THE EXERCISE: Copy every one of the records below word for word, keeping each line the same.

RECORDS SUPPLIED:
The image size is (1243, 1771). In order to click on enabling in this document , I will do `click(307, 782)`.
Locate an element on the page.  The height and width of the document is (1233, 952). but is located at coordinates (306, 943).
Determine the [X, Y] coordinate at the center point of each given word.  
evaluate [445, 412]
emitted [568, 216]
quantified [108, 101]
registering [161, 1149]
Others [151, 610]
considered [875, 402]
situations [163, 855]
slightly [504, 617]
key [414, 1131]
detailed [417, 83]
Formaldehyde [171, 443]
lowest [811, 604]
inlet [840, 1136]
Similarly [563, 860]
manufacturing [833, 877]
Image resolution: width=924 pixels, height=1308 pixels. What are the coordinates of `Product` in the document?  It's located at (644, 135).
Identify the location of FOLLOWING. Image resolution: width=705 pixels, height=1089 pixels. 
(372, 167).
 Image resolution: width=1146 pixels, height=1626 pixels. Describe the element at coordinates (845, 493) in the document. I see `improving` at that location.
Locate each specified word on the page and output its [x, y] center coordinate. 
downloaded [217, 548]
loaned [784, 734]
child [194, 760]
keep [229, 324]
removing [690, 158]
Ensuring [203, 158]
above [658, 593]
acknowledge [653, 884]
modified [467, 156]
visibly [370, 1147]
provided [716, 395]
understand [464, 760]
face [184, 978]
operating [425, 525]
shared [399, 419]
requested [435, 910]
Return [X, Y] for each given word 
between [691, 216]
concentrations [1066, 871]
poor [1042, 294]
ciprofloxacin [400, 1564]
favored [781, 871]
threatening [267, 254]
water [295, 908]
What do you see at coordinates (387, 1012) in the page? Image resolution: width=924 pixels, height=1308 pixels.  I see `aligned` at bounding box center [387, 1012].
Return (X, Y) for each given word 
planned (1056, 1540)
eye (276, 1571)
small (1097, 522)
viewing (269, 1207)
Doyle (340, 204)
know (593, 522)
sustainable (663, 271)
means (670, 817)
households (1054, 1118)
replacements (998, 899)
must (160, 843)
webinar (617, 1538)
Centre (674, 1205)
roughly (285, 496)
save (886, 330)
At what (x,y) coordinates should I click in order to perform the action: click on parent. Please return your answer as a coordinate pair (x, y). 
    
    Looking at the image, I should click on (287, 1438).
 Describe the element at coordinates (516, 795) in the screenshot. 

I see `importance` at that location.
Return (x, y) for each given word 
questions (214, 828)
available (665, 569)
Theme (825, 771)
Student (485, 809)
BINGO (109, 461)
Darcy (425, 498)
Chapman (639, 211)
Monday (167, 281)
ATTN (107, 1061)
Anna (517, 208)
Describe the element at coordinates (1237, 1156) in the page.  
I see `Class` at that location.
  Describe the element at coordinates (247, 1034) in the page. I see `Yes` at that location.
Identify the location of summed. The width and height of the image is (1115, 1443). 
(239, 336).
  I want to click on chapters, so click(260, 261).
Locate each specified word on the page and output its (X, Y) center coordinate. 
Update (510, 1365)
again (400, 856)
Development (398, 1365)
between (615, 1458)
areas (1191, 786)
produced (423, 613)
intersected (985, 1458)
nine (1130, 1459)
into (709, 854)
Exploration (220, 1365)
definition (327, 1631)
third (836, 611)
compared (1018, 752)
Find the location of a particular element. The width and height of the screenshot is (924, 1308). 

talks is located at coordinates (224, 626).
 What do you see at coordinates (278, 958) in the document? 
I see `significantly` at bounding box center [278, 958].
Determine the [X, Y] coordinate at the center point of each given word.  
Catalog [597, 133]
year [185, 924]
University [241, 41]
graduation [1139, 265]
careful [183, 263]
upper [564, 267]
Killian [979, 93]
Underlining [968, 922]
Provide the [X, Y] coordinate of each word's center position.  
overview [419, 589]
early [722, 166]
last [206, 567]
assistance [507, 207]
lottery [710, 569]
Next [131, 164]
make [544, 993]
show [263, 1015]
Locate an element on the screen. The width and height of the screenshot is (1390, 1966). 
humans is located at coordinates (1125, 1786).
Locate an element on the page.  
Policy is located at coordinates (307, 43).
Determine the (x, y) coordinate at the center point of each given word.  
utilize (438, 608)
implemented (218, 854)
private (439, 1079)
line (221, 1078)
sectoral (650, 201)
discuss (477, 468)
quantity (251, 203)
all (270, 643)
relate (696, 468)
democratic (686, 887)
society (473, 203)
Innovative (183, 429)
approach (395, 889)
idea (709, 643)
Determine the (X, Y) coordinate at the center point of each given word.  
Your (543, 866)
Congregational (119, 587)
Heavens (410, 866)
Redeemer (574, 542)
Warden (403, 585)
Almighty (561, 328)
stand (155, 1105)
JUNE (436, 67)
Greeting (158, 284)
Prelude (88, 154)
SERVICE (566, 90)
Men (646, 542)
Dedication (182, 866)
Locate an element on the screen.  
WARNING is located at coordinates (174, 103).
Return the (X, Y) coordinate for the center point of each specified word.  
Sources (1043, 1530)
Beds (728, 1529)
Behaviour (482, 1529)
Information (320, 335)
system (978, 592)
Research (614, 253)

EXERCISE ANSWER:
The image size is (1243, 1771). In order to click on enabling in this document , I will do `click(307, 782)`.
Locate an element on the page.  The height and width of the document is (1233, 952). but is located at coordinates (306, 943).
Determine the [X, Y] coordinate at the center point of each given word.  
evaluate [445, 412]
emitted [568, 216]
quantified [108, 101]
registering [161, 1149]
Others [151, 610]
considered [875, 402]
situations [163, 855]
slightly [504, 617]
key [414, 1131]
detailed [417, 83]
Formaldehyde [171, 443]
lowest [811, 604]
inlet [840, 1136]
Similarly [563, 860]
manufacturing [833, 877]
Image resolution: width=924 pixels, height=1308 pixels. What are the coordinates of `Product` in the document?  It's located at (644, 135).
Identify the location of FOLLOWING. Image resolution: width=705 pixels, height=1089 pixels. 
(372, 167).
 Image resolution: width=1146 pixels, height=1626 pixels. Describe the element at coordinates (845, 493) in the document. I see `improving` at that location.
Locate each specified word on the page and output its [x, y] center coordinate. 
downloaded [217, 548]
loaned [784, 734]
child [194, 760]
keep [229, 324]
removing [690, 158]
Ensuring [203, 158]
above [658, 593]
acknowledge [653, 884]
modified [467, 156]
visibly [370, 1147]
provided [716, 395]
understand [464, 760]
face [184, 978]
operating [425, 525]
shared [399, 419]
requested [435, 910]
Return [X, Y] for each given word 
between [691, 216]
concentrations [1066, 871]
poor [1042, 294]
ciprofloxacin [400, 1564]
favored [781, 871]
threatening [267, 254]
water [295, 908]
What do you see at coordinates (387, 1012) in the page? Image resolution: width=924 pixels, height=1308 pixels.  I see `aligned` at bounding box center [387, 1012].
Return (X, Y) for each given word 
planned (1056, 1540)
eye (276, 1571)
small (1097, 522)
viewing (269, 1207)
Doyle (340, 204)
know (593, 522)
sustainable (663, 271)
means (670, 817)
households (1054, 1118)
replacements (998, 899)
must (160, 843)
webinar (617, 1538)
Centre (674, 1205)
roughly (285, 496)
save (886, 330)
At what (x,y) coordinates should I click in order to perform the action: click on parent. Please return your answer as a coordinate pair (x, y). 
    
    Looking at the image, I should click on (287, 1438).
 Describe the element at coordinates (516, 795) in the screenshot. 

I see `importance` at that location.
Return (x, y) for each given word 
questions (214, 828)
available (665, 569)
Theme (825, 771)
Student (485, 809)
BINGO (109, 461)
Darcy (425, 498)
Chapman (639, 211)
Monday (167, 281)
ATTN (107, 1061)
Anna (517, 208)
Describe the element at coordinates (1237, 1156) in the page.  
I see `Class` at that location.
  Describe the element at coordinates (247, 1034) in the page. I see `Yes` at that location.
Identify the location of summed. The width and height of the image is (1115, 1443). 
(239, 336).
  I want to click on chapters, so click(260, 261).
Locate each specified word on the page and output its (X, Y) center coordinate. 
Update (510, 1365)
again (400, 856)
Development (398, 1365)
between (615, 1458)
areas (1191, 786)
produced (423, 613)
intersected (985, 1458)
nine (1130, 1459)
into (709, 854)
Exploration (220, 1365)
definition (327, 1631)
third (836, 611)
compared (1018, 752)
Find the location of a particular element. The width and height of the screenshot is (924, 1308). 

talks is located at coordinates (224, 626).
 What do you see at coordinates (278, 958) in the document? 
I see `significantly` at bounding box center [278, 958].
Determine the [X, Y] coordinate at the center point of each given word.  
Catalog [597, 133]
year [185, 924]
University [241, 41]
graduation [1139, 265]
careful [183, 263]
upper [564, 267]
Killian [979, 93]
Underlining [968, 922]
Provide the [X, Y] coordinate of each word's center position.  
overview [419, 589]
early [722, 166]
last [206, 567]
assistance [507, 207]
lottery [710, 569]
Next [131, 164]
make [544, 993]
show [263, 1015]
Locate an element on the screen. The width and height of the screenshot is (1390, 1966). 
humans is located at coordinates (1125, 1786).
Locate an element on the page.  
Policy is located at coordinates (307, 43).
Determine the (x, y) coordinate at the center point of each given word.  
utilize (438, 608)
implemented (218, 854)
private (439, 1079)
line (221, 1078)
sectoral (650, 201)
discuss (477, 468)
quantity (251, 203)
all (270, 643)
relate (696, 468)
democratic (686, 887)
society (473, 203)
Innovative (183, 429)
approach (395, 889)
idea (709, 643)
Determine the (X, Y) coordinate at the center point of each given word.  
Your (543, 866)
Congregational (119, 587)
Heavens (410, 866)
Redeemer (574, 542)
Warden (403, 585)
Almighty (561, 328)
stand (155, 1105)
JUNE (436, 67)
Greeting (158, 284)
Prelude (88, 154)
SERVICE (566, 90)
Men (646, 542)
Dedication (182, 866)
Locate an element on the screen.  
WARNING is located at coordinates (174, 103).
Return the (X, Y) coordinate for the center point of each specified word.  
Sources (1043, 1530)
Beds (728, 1529)
Behaviour (482, 1529)
Information (320, 335)
system (978, 592)
Research (614, 253)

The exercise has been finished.